* Given information *
════════════════

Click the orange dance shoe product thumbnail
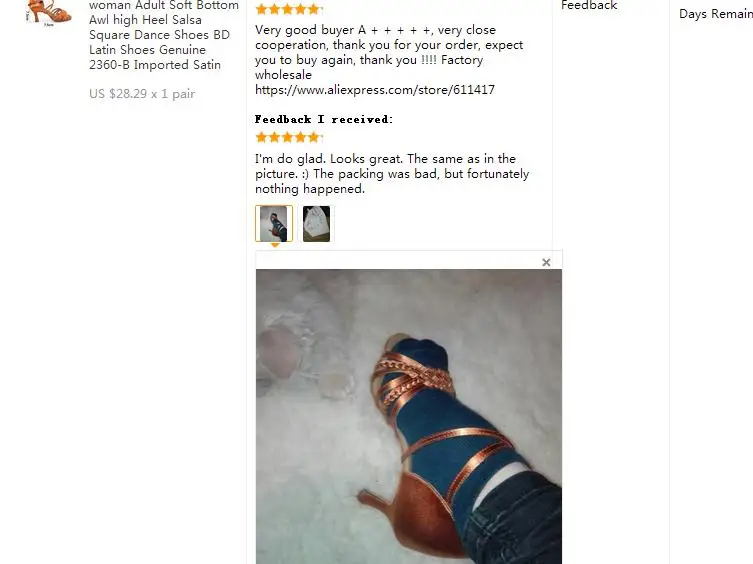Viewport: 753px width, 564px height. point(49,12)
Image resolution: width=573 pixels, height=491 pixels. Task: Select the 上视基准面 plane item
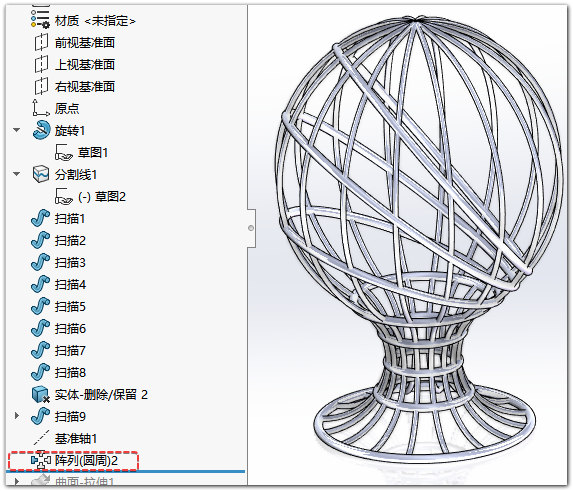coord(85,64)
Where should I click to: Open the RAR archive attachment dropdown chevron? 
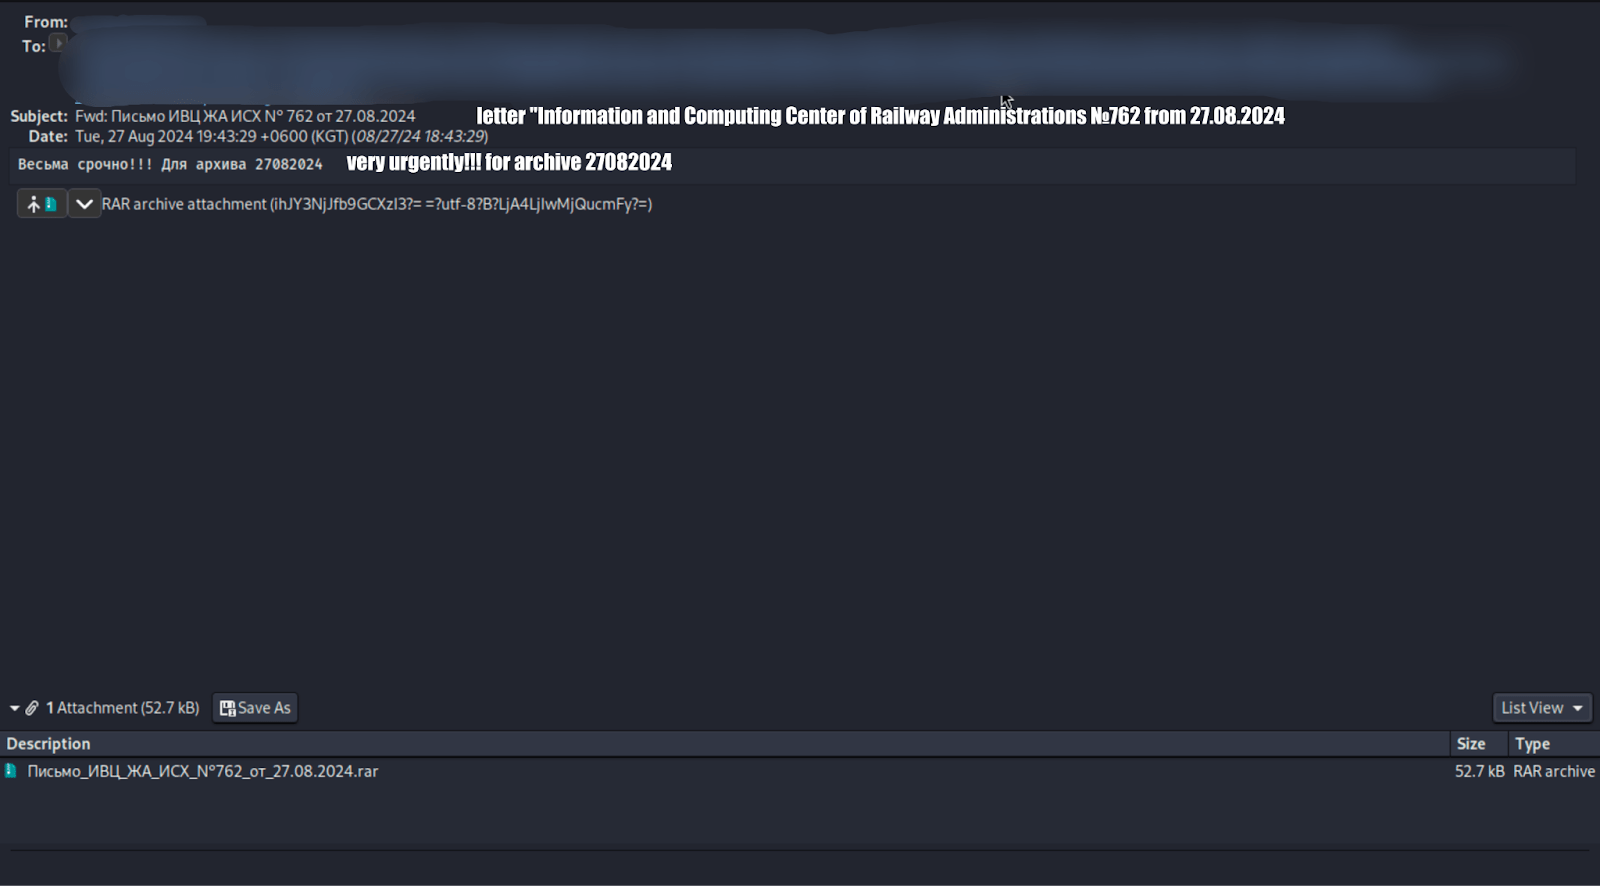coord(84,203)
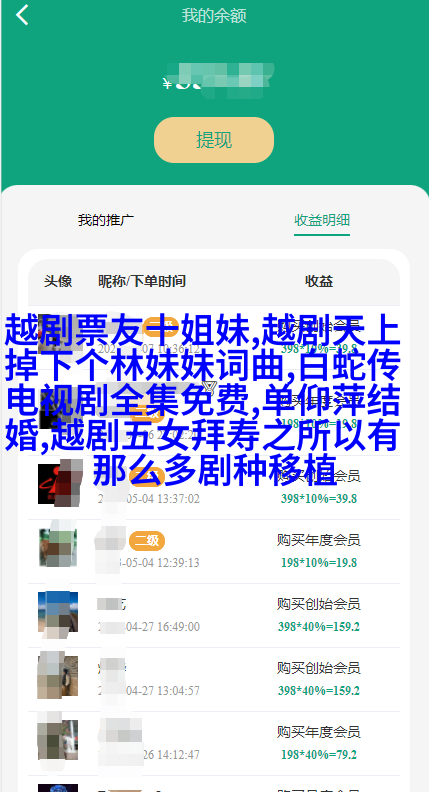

════════════════

* Problem description *
Only the pictures are left behind; write out everything else in the records exactly.

* Answer space *
Click the orange dance shoe product thumbnail
Viewport: 753px width, 564px height. point(49,12)
Image resolution: width=573 pixels, height=491 pixels. Task: Select the 上视基准面 plane item
coord(85,64)
Where should I click to: Open the RAR archive attachment dropdown chevron? 
coord(84,203)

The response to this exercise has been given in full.